If you're testing a newer mouse, with a fresh mouse button, you are less likely to see this sort of behaviour, and the button click will be more in unity with the LED illumination, vastly reducing error margin to simply your high speed camera's shutter speed.
For even better accuracy, be familiar with rolling shutters.
Most of the time, an accuracy factor of 1 shutter cycle (e.g. 1/1250sec error margin) is plenty enough for input lag tests.
But if that's not enough accuracy, it's possible to work on the error margins:
(1) Fresh/new mouse with fast reacting button. That keeps LED timing with mouse microcontroller timing, as tight as possible.
See above for why old mouse buttons sometimes sort of behave "pressure sensitive" like fast potentiometers
(2) LED on same 'scanline' as screen response you're paying attention to (eliminates camera rolling scan error margin)
Rolling shutter during 1250fps means top edge of camera image is 1/1250sec less lag than bottom edge, so aligning the LED on the same scanline as the screen response you're trying to measure, can improve accuracy even further.
(3) LED brightness calculation (50% brightness = 0.5 frame) -- this is incredibly tough to do, but extrapolatable.
Works best with very squarewave mouse buttons, doublechecked with an oscillscope. You could also illuminate "reference LEDs" on a breadboard (10 LEDs at 10% brightness steps) along bottom edge, as a brightness compare. That can allow you to get 100 microsecond precision out of 1/1000sec (1ms) shutter. However, an LCD display's GtG generates MORE error margin than this, especially considering GtG of a specific color pair can be several milliseconds different than the GtG of a different color pair -- more input lag for specific LCD color transitions, for example.

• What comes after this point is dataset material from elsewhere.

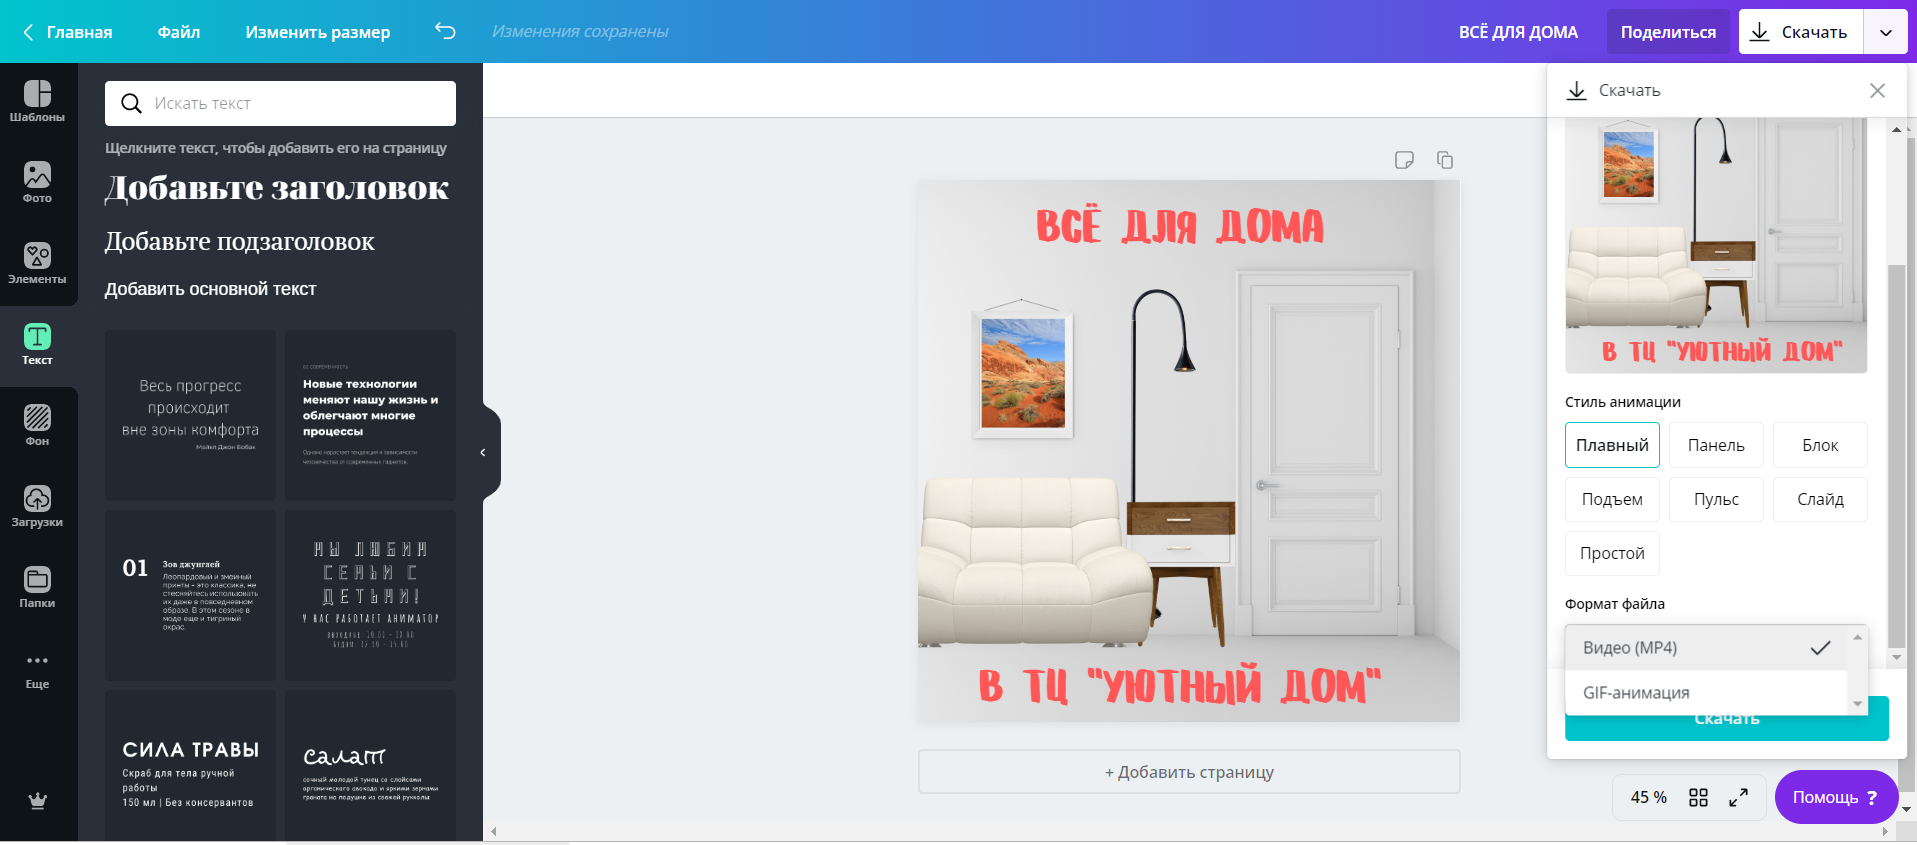This screenshot has height=845, width=1917.
Task: Select the Плавный animation style
Action: [x=1612, y=445]
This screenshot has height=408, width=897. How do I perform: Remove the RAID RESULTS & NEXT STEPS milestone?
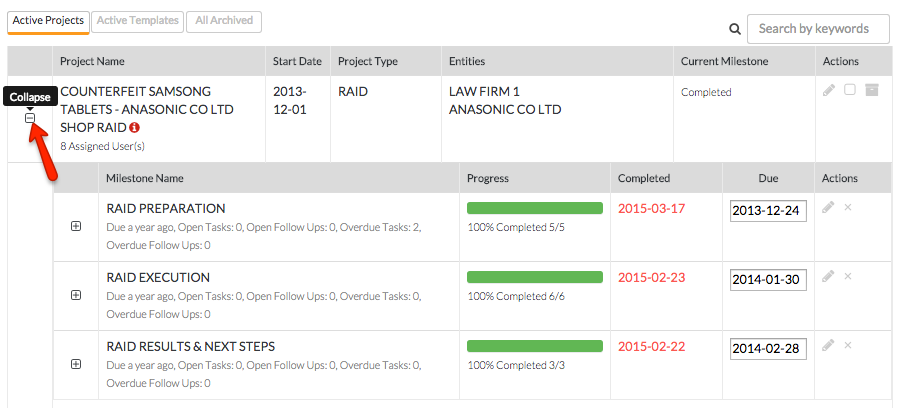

If you're unsure how to trust it, connect oscilloscope to the mouse button too (which can simultaneously be done with the LED), see how the button looks under an oscilloscope (you want to measure resistance change at approximately 100KSPS (Kilo Samples Per Second) or 1MSPS (Million Samples Per Second) or so -- and scale the display graph to a scale over roughly ~5 milliseconds to show the button curve. Though sometimes you may need different range settings to see the curve more clearly -- depends on quality of your oscilloscope.
It's shocking how a lot of buttons don't behave like square wave!
What error margin are you trying to aim for? 1ms is often good enough error margin for lag benchmarking with 1ms GtG LCD's. 1.5ms button lag from a worn button is a tad high, but you should get far less than that by pressing the button quicker/harder -- and push it within the 1ms error margin typically targeted for in these types of high-speed-video lag tests.